PHILADELPHIA — Computed Tomography (CT) scans are a reliable tool to establish a diagnosis of immune-related colitis, a potentially life-threatening adverse event in patients with advanced melanoma who receive the immune checkpoint inhibitor ipilimumab, and this non-invasive approach could provide a safer alternative to a colonoscopy and biopsy to confirm colitis, according to a study published in Cancer Immunology Research, a journal of the American Association for Cancer Research.
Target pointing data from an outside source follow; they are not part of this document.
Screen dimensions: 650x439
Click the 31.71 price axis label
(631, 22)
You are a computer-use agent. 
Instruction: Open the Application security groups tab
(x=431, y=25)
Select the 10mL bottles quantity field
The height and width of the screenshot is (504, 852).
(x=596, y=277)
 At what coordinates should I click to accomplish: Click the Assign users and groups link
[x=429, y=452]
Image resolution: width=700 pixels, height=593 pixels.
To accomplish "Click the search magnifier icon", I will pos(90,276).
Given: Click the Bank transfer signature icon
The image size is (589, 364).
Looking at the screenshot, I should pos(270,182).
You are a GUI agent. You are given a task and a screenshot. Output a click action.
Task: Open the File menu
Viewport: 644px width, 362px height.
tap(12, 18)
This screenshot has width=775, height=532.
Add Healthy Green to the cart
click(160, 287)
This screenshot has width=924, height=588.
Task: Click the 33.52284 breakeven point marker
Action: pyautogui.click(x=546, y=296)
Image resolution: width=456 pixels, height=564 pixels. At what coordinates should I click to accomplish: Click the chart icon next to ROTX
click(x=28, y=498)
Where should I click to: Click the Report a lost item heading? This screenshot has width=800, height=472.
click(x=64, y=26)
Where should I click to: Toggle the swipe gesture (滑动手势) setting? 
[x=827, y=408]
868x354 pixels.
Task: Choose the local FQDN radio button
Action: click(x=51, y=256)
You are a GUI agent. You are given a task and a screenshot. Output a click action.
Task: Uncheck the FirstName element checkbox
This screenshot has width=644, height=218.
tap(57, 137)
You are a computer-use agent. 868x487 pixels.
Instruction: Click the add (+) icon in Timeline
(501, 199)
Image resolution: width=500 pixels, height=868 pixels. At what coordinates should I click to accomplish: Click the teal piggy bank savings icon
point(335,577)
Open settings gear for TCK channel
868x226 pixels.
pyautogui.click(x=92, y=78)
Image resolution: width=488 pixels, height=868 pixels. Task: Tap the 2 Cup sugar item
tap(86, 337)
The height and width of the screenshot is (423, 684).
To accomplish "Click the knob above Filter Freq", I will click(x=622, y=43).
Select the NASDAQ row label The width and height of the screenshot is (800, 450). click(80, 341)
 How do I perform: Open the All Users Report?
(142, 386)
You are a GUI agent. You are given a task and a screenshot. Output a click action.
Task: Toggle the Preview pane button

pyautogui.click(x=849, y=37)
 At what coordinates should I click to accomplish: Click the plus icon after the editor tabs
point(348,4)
“Immune checkpoint inhibitors, such as ipilimumab and nivolumab, can lead to inflammation of the colon, and as many as 15 percent of patients who receive ipilimumab either alone or in combination with PD-1 pathway-directed antibodies are affected by significant immune-related colitis,” said senior author Patrick Ott, MD, PhD, clinical director of the Center for Immuno-Oncology and Melanoma Center at the Dana-Farber Cancer Institute (DFCI) in Boston.
“Immune-related colitis can be a life-threatening adverse event for patients receiving immune checkpoint inhibitors. However, there aren’t any clear guidelines on how to best establish the diagnosis,” Ott added. Colonoscopy is certainly the gold standard for diagnosing colitis, however, it is an invasive and costly procedure that poses some risk of intestinal perforation, he explained.
“Our study shows that CT scans are a good means to establish a diagnosis of immune-related colitis,” Ott said.
To assess whether CT scans can provide a safer, faster, and more cost-effective alternative to reliably diagnose colitis, Ott and colleagues retrospectively assessed 303 patients with metastatic melanoma who had been treated with ipilimumab at DFCI between 2008 and 2015.
Thirty three percent of the patients (99) who received ipilimumab experienced diarrhea and other gastrointestinal (GI) symptoms concerning for colitis; 46 of these patients were diagnosed with immune-related colitis based on either direct visualization and biopsy of the colonic mucosa or the need for corticosteroid for resolution of the GI symptoms. Thirty of the 46 patients with colitis had undergone both colonoscopy/biopsy and CT.
The researchers correlated the CT scans with the biopsy results when both were performed and with corticosteroid requirement for the resolution of colitis (suggesting the patients very likely had colitis), and found that CT scans had a 96 percent positive predictive value, meaning that they predicted colitis correctly 96 times out of 100.
Scans commonly showed bowel wall thickening and problematic air/fluid levels. Only 3percent of patients with colitis had no CT findings. The team also found that age, number of ipilimumab doses, and shorter intervals between doses increased the risk of immune-related colitis. The method’s strong predictive value could help clinicians avoid riskier colonoscopies, Ott noted.
“Immunotherapy, particularly the use of immune checkpoint inhibitors, is a rapidly evolving field, and many oncologists still need to learn how to best approach these toxicities; so given that colitis is one of the most dangerous, improved diagnostic guidance should be helpful,” Ott said.
While CT scans had a 96 percent positive predictive value, their ability to predict the absence of colitis was only 42.9 percent, indicating that CT scans may be far less accurate at ruling out colitis.
The study’s retrospective and single-institution design are both potentially limiting factors, Ott said. In addition, ipilimumab as monotherapy is used only in melanoma patients. Nevertheless, promising data on the efficacy of ipilimumab in combination with nivolumab in several malignancies suggest that these combination treatments will be used more frequently in the future, potentially leading to many more cases of colitis, he added. Since the mechanisms causing immune-related colitis are considered similar between different checkpoint inhibitors, the results can probably be extrapolated to the combination regimens, Ott said. While a prospective study would be needed to validate the results of the study, the authors believe that this research provides valuable information that can advance care.
Grants to the institution include from Merck, Bristol-Myers Squibb, Celldex, Armo BioSciences, AstraZeneca/MedImmune. Ott is a consultant to Neon Therapeutics, Bristol-Myers Squibb, Celldex, CytomX, Amgen, Alexion, and Genentech.